In brief

  • Elizabeth Warren accused Paul Atkins of potentially misleading Congress about the SEC’s falling enforcement activity.
  • New data showed the SEC brought far fewer cases under the Trump administration than historical averages.
  • Warren says the decline raises concerns about investor protection and political favoritism.

Sen. Elizabeth Warren (D-MA), the highest-ranking Democrat on the powerful Senate Banking Committee, formally accused the head of the SEC this week of potentially lying to Congress—an illegal act punishable with imprisonment.

In a letter sent Wednesday, Warren told SEC Chair Paul Atkins she believes the regulator may have intentionally misled the Banking Committee during a February 12 hearing, when Atkins was pressed about the SEC’s plummeting number of new enforcement actions under the second Trump administration.

Atkins responded to Warren’s question at the time by saying he disagreed “with the premise” of her inquiry. When Warren followed up on the matter at a later point in the hearing, Atkins said he wasn’t sure what data the senator was referencing.

Last week, however, the SEC released its enforcement data for 2025, which showed the regulator only brought 456 new enforcement actions last year—200 of which were filed by the outgoing Biden administration. The 256 cases brought by the Trump SEC pale in comparison to the 765 enforcement actions brought on average by the SEC every year over the last decade. 

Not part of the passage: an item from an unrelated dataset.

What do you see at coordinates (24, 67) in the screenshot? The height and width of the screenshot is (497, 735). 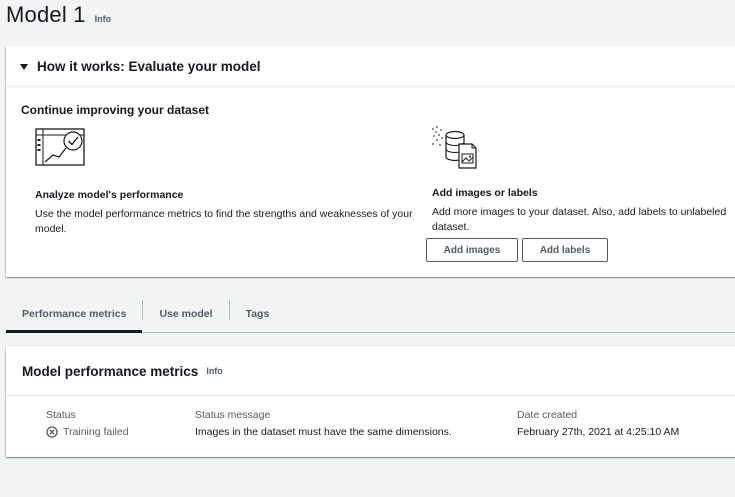 I see `caret-down-icon` at bounding box center [24, 67].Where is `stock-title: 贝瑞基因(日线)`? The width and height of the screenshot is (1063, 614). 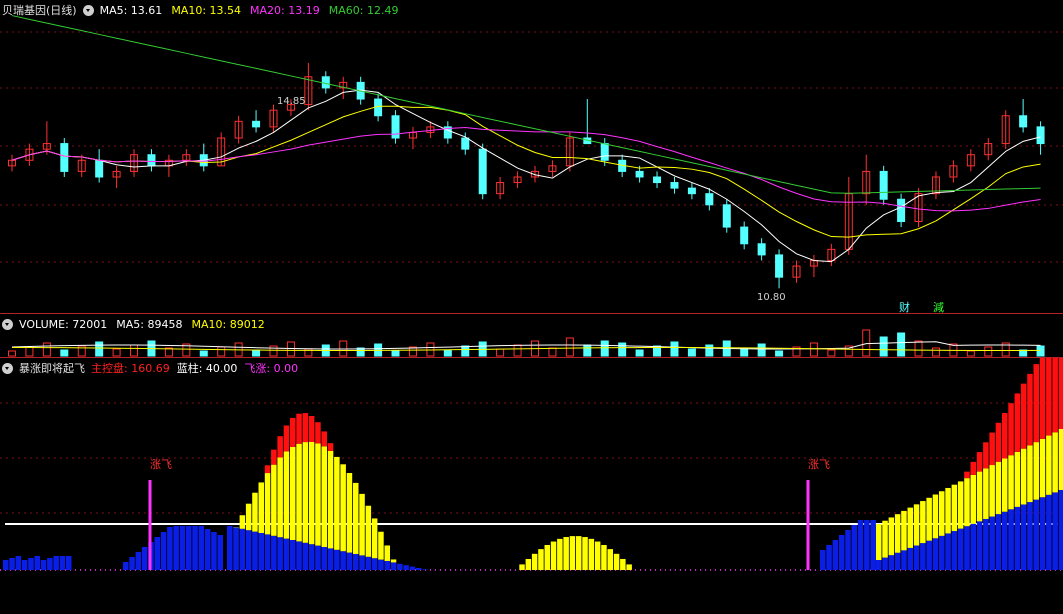
stock-title: 贝瑞基因(日线) is located at coordinates (40, 10).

“The data showing a sharp decline in enforcement actions under your watch, significant reduction in staff and the sudden leadership changes all raise serious questions about the Commission’s willingness and capacity to protect investors and the markets,” Warren said.

The SEC declined comment when reached by Decrypt.

The crime of making a materially false statement to a congressional committee is punishable by a fine and up to five years in prison. Such a charge would need to be brought by the Department of Justice, however, and it is very unlikely the Trump DOJ would pursue such a case against a member of the Trump administration.

Should Democrats retake Congress in November’s midterms, however, Warren could end up well-positioned to make Atkins’ life much more difficult in the medium-term. The crypto-skeptical lawmaker is likely to become the next chair of the Banking Committee should Democrats win back the Senate, an outcome currently standing at 55% odds on Polymarket.

The SEC’s enforcement statistics are currently a hot-button issue for Democrats, given how they play into a larger narrative about the Trump administration’s appetite to pursue potential bad actors in financial markets—even those who may have ties to the president’s family and inner circle.

The SEC under Trump has proudly touted its decrease in enforcement actions, tying the trend to a de-emphasis on crypto cases. Atkins has repeatedly argued the Biden-era SEC overzealously pursued cases against companies in the novel sector, a trend he has aggressively reversed.

But the SEC’s enforcement rates have also dwindled across other sectors, including the traditional securities market. Further, the regulator has come under scrutiny for its treatment of entrepreneurs in the Trump family’s orbit. In Wednesday's letter, Warren referenced a Reuters report detailing how the SEC’s head of enforcement resigned last month in part due to frustrations over the agency’s handling of fraud cases touching on President Trump’s inner circle.

Atkins personally resisted pushes to pursue such cases, according to the report.